Extrait du document ->
◆ ◆ ◆ ◆ ◆

Éthique sociale en Église n°69 juin 2024

1 – Quelle justice climatique ?
Au Vatican, durant une session des Académies pontificales des sciences et des sciences sociales, le pape François a retenu des chiffres qui donnent à penser et surtout qui appellent des solutions urgentes et ambitieuses. 1 milliard des habitants de la terre les plus riches produisent plus de la moitié des polluants qui ont un impact sur le climat. 3 milliards des plus pauvres contribuent à ces pollutions pour moins de 10%, mais ils subissent 75% des dommages. Les pays du G 20 produisent 80% des émissions de CO2, tandis que les 46 pays les moins avancés y contribuent pour 1,1%.

On peut parler d’un déni de justice majeur à l’échelle mondiale. Il y a bien une « dette écologique » de la part de ceux qui polluent le plus, ce qui devrait comporter des charges financières. Il faut noter l’hypocrisie des jugements selon lesquels on fait pression sur les populations pauvres afin qu’elles remboursent des dettes monétaires, tandis que l’impact considérable de populations riches sur le dérèglement climatique, pour ne retenir que cet aspect du problème écologique, ne mobiliserait aucune contrepartie ! Le mot justice semble décliné différemment selon qu’il s’agit de puissants ou de ceux dont on ne veut pas entendre la voix.

◆ ◆ ◆ ◆ ◆

[Relevés de localisation de mots et d'éléments]
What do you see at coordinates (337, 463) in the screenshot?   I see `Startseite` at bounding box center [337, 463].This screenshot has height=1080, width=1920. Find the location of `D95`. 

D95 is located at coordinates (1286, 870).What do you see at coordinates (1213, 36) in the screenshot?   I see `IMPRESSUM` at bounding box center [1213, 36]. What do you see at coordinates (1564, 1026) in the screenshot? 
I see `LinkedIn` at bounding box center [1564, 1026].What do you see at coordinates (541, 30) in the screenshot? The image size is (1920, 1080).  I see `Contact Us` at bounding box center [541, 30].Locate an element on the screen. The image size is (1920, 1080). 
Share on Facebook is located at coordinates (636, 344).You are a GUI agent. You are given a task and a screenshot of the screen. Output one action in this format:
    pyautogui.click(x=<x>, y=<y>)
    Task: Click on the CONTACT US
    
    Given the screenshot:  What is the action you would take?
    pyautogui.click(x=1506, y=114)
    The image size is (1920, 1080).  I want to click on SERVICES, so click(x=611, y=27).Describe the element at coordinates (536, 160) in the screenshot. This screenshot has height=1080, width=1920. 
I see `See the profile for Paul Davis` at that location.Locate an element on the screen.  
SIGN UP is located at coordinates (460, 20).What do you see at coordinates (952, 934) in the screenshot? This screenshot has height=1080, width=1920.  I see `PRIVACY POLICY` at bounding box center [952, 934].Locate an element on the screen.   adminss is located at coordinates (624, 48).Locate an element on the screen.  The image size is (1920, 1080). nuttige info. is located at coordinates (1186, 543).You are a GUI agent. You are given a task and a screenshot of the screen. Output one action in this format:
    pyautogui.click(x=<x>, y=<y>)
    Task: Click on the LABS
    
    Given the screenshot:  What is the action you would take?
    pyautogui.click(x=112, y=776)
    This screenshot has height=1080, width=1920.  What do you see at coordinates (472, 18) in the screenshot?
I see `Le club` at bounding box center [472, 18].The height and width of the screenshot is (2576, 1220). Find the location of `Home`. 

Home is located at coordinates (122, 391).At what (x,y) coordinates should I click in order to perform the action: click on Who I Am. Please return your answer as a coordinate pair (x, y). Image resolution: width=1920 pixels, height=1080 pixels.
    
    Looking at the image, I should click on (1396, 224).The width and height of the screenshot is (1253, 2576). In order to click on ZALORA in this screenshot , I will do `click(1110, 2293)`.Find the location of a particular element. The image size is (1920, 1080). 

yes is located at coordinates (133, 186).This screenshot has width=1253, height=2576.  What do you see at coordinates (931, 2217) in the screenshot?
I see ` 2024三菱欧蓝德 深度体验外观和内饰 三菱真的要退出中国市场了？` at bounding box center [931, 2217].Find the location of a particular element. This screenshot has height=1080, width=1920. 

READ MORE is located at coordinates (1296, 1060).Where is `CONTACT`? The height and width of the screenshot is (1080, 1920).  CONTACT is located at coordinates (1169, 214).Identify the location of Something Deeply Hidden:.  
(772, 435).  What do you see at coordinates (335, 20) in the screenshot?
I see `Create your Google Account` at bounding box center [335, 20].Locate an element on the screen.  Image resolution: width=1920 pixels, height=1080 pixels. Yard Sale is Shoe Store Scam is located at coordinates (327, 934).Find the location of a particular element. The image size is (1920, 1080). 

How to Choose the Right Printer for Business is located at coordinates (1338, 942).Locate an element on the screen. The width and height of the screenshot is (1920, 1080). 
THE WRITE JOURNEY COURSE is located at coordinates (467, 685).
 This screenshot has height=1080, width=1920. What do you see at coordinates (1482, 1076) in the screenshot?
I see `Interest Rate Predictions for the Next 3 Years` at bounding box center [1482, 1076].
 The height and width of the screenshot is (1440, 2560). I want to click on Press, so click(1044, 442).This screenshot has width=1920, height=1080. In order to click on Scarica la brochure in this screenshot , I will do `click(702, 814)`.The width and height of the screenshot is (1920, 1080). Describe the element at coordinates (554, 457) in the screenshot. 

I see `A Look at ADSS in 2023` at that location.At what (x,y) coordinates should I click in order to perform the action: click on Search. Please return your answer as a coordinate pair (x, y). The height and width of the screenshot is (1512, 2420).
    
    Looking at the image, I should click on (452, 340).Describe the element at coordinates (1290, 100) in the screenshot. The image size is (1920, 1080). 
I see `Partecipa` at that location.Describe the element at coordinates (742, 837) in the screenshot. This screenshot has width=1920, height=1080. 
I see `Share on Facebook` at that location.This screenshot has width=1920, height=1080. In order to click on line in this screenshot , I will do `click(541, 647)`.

◆ ◆ ◆ ◆ ◆

Exercice court 1 ->
Répondez à ces questions d'après le texte sur la justice climatique :
(a) Quelle part des polluants ayant un impact sur le climat le milliard d'habitants les plus riches produit-il ?
(b) Quelle part des dommages les 3 milliards d'habitants les plus pauvres subissent-ils ?
(c) Quelle part des émissions de CO2 les pays du G 20 produisent-ils ?
Exercice court 2 ->
Selon le texte sur la justice climatique, pourquoi peut-on parler d'hypocrisie dans les jugements portés sur les dettes ? Répondez en une à trois phrases.
Exercice court 3 ->
Poursuivez le texte sur la justice climatique à partir de sa dernière phrase.

Réponse 1 ->
(a) Plus de la moitié.
(b) 75 %.
(c) 80 %.

Réponse 2 ->
On fait pression sur les populations pauvres pour qu'elles remboursent des dettes monétaires. Pourtant, l'impact considérable des populations riches sur le dérèglement climatique ne mobiliserait aucune contrepartie.

Réponse 3 ->
Durant la session évoquée, il était demandé d’établir un protocole planétaire de résilience climatique, avec des contributions financières à la hauteur des enjeux. Le problème se pose à l’échelle de l’humanité entière, les solutions doivent donc être envisagées à ce niveau sous le mode d’une vraie solidarité : chaque région du monde contribuerait selon ses capacités financières tandis que les populations en danger seraient soutenues en fonction de leurs besoins.

 

2- Peut-on parler de logiques sacrificielles ?
+ On évoque les sacrifices humains comme des pratiques qui, en raison d’une avancée des civilisations, n’auraient plus cours depuis fort longtemps. Une telle vision, qui s’appuie sur la représentation d’un « progrès » linéaire, risque fort de nous empêcher de voir qu’il existe toujours des situations où l’on sacrifie des vies humaines pour en tirer des avantages stratégiques et/ou pécuniaires.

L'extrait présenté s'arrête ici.